Another distinctive feature of the Mani methodology, closely related to the gathering of evidence over multiple mentions of an entity, is the explicit handling of uncertainty. Evidence gathered in one mention can reinforce or contradict evidence gathered in another mention. Mani employs a variety of Knowledge Sources (KS’s). KS’s are little rule-based programs that attempt to catego- rize (“tag”) entities. Many of the rules employed by Mani’s KS’s are similar to the rules employed by Paik’s system, e.g., one KS attempts to identify organizations by using suffixes such as “Inc.” and “Ltd.” Another tries to identify persons by looking for titles and honorifics, e.g., “Mr.”, “Lt. Col.”, “Ms.”, etc. Other KS’s use lexicons, e.g., organization lexicons, gazetteers as geographic lexicons, etc. On the basis of the evidence it collects, a KS can generate multiple hypotheses with different confidences.Mani offers the example that “General Electric Co.” may generate one hypothesis that the entity named is a person, with “General” as a title, while other hypotheses may be that it is an organization or a county, based on the abbreviated suffix “Co.”. On the other hand, multiple KS’s may generate the same hypothesis based on different evidence, e.g., one KS may hypothesize that the given mention is an organization based on the “Co.” suffix; another KS may generate the same hypothesis based on the presence of the name in an organization lexicon. A “Combine-Confidence” function computes the confidence of a given hypothesis about a given mention as the weighted sum of the probabilities assigned to the hypothesis by each KS that con- tributed to it, each probability weighted by the reliability of the KS that generated it.

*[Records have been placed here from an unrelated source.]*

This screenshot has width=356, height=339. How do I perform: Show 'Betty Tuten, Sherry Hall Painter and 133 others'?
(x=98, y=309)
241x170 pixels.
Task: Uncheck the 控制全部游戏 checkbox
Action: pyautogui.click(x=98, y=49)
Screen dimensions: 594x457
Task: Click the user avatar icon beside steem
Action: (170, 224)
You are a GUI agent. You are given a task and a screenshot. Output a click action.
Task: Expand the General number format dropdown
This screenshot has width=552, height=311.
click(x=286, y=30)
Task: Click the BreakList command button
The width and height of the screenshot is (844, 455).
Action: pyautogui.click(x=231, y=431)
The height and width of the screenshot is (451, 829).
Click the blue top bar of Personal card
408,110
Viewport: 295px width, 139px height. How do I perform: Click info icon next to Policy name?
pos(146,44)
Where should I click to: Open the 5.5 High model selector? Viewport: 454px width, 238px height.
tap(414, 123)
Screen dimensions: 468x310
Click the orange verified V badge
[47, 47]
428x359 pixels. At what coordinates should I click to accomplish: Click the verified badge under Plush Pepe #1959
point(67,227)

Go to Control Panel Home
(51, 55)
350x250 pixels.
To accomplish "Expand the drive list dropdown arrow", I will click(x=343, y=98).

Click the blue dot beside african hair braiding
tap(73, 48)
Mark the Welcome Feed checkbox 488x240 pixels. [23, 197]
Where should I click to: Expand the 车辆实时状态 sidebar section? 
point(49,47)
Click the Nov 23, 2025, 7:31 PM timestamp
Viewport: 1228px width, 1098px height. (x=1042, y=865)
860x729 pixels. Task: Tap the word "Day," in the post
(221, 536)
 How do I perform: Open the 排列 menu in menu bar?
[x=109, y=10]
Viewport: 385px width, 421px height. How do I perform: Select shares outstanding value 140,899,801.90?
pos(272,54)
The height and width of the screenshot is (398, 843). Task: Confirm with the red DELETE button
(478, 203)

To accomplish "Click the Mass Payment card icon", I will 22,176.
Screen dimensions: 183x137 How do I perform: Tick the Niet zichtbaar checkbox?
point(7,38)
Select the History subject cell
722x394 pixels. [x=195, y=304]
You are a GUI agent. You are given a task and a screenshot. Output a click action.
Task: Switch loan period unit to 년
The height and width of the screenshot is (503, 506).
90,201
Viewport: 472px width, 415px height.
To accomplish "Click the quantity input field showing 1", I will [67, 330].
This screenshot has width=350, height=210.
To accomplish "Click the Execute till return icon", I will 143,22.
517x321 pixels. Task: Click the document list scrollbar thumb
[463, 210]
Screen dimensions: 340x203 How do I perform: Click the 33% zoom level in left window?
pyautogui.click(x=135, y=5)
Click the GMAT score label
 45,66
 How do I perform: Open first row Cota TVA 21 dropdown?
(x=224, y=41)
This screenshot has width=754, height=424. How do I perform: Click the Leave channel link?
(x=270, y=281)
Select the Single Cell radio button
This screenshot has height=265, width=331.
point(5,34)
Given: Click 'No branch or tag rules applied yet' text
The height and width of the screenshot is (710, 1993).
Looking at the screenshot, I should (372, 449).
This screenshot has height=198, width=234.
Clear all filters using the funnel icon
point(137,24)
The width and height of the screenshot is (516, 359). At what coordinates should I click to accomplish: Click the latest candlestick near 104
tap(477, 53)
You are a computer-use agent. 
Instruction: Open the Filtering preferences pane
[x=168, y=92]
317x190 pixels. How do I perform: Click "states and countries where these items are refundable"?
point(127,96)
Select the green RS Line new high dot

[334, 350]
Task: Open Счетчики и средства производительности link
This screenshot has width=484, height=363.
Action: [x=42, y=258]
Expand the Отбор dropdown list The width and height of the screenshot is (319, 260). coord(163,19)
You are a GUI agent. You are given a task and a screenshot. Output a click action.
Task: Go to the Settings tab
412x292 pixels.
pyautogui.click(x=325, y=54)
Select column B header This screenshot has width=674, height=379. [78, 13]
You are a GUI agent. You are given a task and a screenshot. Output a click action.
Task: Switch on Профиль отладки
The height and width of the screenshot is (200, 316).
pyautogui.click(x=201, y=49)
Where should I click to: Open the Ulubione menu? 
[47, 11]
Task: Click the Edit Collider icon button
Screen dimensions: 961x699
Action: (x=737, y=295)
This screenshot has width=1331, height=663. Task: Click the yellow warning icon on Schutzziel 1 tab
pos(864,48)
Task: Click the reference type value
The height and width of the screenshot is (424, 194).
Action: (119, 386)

The confidence values associated with hypotheses play an important role in mention unification. If two person mentions have conflicting hypotheses about the occupation slot, but one hypothesis has a much lower confidence than the other, unification may succeed. On the other hand, if two mentions have conflicting gender hypotheses, and these hypotheses both have high confidence values (e.g., based on the honorifics “Mr.” and “Mrs.” respectively), the unification will fail.